German Health Authority – Federal Institute for Drugs and Medical Devices, released a safety alert for fluoroquinolone antibiotics for the potential risk of heart valve regurgitation. This is a direct healthcare professional communication released by marketing authorisation holder of respective medicinal products in liaison with European Medicines Agency (EMA) to inform health care professionals on this new risk for exercising a special caution while performing benefit risk assessment before using fluoroquinolone antibiotics.

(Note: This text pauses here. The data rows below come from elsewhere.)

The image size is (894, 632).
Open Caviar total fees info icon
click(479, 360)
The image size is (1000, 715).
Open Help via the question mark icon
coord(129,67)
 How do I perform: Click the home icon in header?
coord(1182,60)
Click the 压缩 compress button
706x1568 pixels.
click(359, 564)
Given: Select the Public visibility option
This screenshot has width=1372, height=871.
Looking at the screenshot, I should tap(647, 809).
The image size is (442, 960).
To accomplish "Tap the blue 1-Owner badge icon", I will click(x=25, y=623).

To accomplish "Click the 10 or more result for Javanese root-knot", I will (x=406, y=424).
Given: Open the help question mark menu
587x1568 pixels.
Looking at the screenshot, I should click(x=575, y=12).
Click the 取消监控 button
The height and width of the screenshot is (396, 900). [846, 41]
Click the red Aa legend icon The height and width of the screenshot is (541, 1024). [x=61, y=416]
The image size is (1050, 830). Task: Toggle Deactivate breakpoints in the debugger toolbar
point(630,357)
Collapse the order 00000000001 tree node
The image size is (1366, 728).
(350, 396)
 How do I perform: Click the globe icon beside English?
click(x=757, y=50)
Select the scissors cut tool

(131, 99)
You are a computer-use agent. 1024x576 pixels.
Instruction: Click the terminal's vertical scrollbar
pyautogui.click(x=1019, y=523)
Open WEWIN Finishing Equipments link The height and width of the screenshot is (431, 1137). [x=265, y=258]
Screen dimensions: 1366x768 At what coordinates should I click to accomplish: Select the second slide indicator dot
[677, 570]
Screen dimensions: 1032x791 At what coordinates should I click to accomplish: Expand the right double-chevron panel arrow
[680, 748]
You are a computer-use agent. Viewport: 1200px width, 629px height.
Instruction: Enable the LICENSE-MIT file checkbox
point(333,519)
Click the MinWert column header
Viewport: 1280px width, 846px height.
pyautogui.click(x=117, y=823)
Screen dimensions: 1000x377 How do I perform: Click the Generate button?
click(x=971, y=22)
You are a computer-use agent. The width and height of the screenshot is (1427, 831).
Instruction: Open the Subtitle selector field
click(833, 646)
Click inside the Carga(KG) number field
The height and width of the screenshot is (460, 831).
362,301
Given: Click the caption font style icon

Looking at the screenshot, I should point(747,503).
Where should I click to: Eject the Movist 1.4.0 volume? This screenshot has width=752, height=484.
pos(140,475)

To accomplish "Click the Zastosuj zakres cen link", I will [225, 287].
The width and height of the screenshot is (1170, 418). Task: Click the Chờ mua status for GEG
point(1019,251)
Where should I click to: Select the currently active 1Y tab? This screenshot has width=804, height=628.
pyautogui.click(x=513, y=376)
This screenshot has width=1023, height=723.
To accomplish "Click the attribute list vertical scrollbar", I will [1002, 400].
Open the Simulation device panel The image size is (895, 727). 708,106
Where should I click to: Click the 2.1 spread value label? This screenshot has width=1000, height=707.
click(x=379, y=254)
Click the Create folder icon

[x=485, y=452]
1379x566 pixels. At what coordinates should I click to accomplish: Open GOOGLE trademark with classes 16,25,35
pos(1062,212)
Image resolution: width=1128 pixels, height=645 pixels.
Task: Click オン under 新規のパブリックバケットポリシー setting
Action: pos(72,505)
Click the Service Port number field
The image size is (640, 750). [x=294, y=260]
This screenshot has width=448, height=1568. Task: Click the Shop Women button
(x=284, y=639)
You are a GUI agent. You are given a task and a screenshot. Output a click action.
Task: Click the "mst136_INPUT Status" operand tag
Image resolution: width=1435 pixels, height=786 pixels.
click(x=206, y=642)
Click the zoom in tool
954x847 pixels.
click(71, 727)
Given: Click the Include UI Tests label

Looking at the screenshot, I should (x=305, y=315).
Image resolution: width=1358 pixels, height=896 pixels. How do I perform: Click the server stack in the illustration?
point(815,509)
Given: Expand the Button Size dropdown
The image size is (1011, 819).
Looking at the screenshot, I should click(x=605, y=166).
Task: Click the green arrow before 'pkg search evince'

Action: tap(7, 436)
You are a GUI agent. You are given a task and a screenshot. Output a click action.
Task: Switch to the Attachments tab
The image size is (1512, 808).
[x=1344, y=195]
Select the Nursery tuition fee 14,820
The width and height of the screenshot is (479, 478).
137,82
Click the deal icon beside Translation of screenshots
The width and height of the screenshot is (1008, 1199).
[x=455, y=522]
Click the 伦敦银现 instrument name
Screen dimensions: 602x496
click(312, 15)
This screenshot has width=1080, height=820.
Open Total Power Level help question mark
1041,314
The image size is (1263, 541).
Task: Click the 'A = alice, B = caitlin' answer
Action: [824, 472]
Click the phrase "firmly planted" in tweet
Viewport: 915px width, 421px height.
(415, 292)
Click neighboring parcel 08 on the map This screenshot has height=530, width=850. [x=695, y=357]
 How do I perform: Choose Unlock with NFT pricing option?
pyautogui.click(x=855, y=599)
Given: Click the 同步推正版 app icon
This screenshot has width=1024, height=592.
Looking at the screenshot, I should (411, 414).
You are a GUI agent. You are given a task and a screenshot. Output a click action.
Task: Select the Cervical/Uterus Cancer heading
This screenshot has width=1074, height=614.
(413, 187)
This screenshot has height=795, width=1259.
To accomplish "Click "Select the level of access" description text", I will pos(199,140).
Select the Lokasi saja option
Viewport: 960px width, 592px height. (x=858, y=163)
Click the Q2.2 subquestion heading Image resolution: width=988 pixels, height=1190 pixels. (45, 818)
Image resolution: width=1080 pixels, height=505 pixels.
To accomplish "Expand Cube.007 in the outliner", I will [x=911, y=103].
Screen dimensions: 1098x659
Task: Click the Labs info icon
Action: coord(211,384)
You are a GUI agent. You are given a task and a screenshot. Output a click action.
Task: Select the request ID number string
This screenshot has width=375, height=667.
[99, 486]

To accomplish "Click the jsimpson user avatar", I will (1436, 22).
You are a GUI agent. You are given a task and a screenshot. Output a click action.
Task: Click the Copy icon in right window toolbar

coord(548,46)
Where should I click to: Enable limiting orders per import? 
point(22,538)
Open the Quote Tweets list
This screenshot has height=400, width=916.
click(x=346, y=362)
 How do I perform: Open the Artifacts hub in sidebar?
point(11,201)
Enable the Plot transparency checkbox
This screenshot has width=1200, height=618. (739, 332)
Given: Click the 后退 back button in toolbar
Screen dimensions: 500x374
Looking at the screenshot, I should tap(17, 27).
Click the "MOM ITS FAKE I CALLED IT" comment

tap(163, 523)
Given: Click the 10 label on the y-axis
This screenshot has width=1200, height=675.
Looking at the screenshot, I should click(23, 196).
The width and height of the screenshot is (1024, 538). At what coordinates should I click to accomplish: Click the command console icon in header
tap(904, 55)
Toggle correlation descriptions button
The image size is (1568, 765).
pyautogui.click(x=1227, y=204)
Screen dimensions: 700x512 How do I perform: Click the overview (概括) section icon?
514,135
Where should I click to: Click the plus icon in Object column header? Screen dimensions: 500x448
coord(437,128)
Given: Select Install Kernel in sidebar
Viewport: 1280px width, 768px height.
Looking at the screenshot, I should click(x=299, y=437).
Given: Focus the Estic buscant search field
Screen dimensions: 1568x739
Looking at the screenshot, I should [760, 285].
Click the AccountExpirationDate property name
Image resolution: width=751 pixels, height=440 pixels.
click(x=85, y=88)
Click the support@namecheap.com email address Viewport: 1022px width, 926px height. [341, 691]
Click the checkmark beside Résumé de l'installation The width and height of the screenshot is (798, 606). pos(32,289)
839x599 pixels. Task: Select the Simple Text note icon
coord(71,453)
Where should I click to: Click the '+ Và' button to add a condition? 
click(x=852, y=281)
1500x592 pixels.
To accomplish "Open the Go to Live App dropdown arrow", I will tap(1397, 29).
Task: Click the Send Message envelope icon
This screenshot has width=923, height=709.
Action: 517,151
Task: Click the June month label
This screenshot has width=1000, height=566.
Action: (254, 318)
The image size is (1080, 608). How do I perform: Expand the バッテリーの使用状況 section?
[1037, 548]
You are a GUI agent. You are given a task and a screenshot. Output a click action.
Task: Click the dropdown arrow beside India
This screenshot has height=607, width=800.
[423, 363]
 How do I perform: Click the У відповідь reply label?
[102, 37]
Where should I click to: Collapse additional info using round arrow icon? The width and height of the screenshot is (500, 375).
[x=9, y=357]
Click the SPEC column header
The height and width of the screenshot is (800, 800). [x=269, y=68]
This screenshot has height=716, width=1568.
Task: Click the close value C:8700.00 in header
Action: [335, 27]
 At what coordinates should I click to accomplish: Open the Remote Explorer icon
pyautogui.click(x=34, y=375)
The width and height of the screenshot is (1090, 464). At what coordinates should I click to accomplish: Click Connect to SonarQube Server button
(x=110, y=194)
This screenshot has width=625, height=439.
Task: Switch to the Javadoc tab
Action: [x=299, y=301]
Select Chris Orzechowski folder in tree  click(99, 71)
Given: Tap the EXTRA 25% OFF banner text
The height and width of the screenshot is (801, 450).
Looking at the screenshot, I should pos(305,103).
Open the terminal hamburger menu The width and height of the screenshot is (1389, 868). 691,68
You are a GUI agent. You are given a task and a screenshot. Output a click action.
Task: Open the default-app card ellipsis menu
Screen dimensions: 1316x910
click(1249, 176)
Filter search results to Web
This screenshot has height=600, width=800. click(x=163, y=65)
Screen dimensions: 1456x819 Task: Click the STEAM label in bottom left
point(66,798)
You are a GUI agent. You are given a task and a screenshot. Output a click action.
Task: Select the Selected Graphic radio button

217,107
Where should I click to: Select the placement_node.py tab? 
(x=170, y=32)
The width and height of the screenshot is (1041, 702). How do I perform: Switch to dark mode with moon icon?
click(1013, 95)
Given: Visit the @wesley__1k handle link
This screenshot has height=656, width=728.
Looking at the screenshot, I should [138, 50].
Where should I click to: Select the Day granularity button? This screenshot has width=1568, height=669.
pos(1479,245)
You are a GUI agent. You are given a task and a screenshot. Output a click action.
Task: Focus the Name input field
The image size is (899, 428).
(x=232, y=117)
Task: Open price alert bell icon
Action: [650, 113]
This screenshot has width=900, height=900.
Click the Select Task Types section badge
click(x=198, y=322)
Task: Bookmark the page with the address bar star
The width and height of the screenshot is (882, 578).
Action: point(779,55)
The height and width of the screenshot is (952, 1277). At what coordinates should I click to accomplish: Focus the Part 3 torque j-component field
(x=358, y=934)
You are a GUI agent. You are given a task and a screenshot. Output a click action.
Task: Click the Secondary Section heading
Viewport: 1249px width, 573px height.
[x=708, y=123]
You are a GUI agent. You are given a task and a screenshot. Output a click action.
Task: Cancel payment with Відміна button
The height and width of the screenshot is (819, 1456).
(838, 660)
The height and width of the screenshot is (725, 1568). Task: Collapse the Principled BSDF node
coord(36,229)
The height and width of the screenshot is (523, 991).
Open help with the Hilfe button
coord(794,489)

Fluoroquinolones belongs to the class of quinoline antibiotics which are broad spectrum and used in the treatment and prevention of bacterial infections. Medicinal products coming under this class are ciprofloxacin (Cipro), gemifloxacin (Factive), levofloxacin (Levaquin), moxifloxacin (Avelox), and ofloxacin (Floxin).
A rigorous benefit-risk analysis needs to be performed before using fluoroquinolones because of risks of acute aortic events which included aortic aneurysm and dissection. The results of a recent epidemiological study conducted by Mahyar Etminan et al., showed an increased risk of mitral and aortic regurgitation in patients taking systemic fluoroquinolones compared with patients taking other antibiotics such as amoxicillin or azithromycin.
Strong causal association: The case reports (which were reported by health care professionals) pertaining to heart valve regurgitation in patients treated with the fluoroquinolones has a documented causal association of Probable or Possible. This data demonstrated that fluoroquinolones could cause heart valve regurgitation/incompetence.
David G Guzzardi et al., conducted a laboratory study for identifying the possible cellular mechanism responsible for adverse aortic clinical events associated with fluoroquinolones use. This study showed a decreased expression of aortic cell TIMP-1 (tissue inhibitors of matrix metalloproteinases) in human aortic myofibroblasts exposed to fluoroquinolone antibiotics and impaired compensatory collagen-1 expression resulting in human aortic myofibroblast-mediated extracellular matrix dysregulation. This study established a clinical relationship for fluoroquinolone antibiotics and acute aortic events. Collagen degradation has also been postulated for fluoroquinolone-associated disorders of tendons and the aorta.
Risk factors for increased risk of heart valve regurgitation/incompetence with the use of fluoroquinolone antibiotics:
- Congenital or pre-existing heart valve disease
- Connective tissue disorders – Marfan syndrome or Ehlers-Danlos syndrome,
- Turner syndrome
- Bechet’s disease
- Rheumatoid arthritis
- Infective endocarditis.
Important information for health care professionals:
Be aware of this potential risk of heart valve regurgitation with the use medicinal products belonging to the drug class – fluoroquinolone antibiotics.
A careful benefit-risk analysis is strictly recommended for the use of systemic and inhaled fluoroquinolone antibiotics in patients with the above risk factors for heart valve regurgitation/incompetence and should only be used after consideration of alternative therapeutic treatment options.
Inform patients to observe for any potential signs/symptoms of this risk which include –
- Shortness of breath (acute dyspnoea)
- Heart palpitations
- Oedema development – abdomen or lower extremities
Advise patients/patient care providers to seek immediate medical attention in case in the identification of above symptoms.
Every medicinal product has both benefits and risks. There is no single pharmaceutical product which is completely free from side effects/adverse reactions. All health care professionals and consumers of pharmaceutical medicinal products are encouraged to be aware of this fact and observe/monitor for any possible adverse events, reactions, medication errors, or quality complaints of medicinal products and report the same to your respective national health authority. This would accumulate safety evidence for medicinal products which in turn facilitates health authorities to take regulatory actions at the earliest possibility for a better patient safety.